Revise the listing below so that each occurrence of "hashtag" becomes "keyword", and leave every other character unchanged.

**********

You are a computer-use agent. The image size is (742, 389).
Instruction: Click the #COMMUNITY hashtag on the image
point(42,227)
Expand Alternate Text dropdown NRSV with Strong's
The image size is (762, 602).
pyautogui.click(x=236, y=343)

**********

**FINAL RESULT**
You are a computer-use agent. The image size is (742, 389).
Instruction: Click the #COMMUNITY keyword on the image
point(42,227)
Expand Alternate Text dropdown NRSV with Strong's
The image size is (762, 602).
pyautogui.click(x=236, y=343)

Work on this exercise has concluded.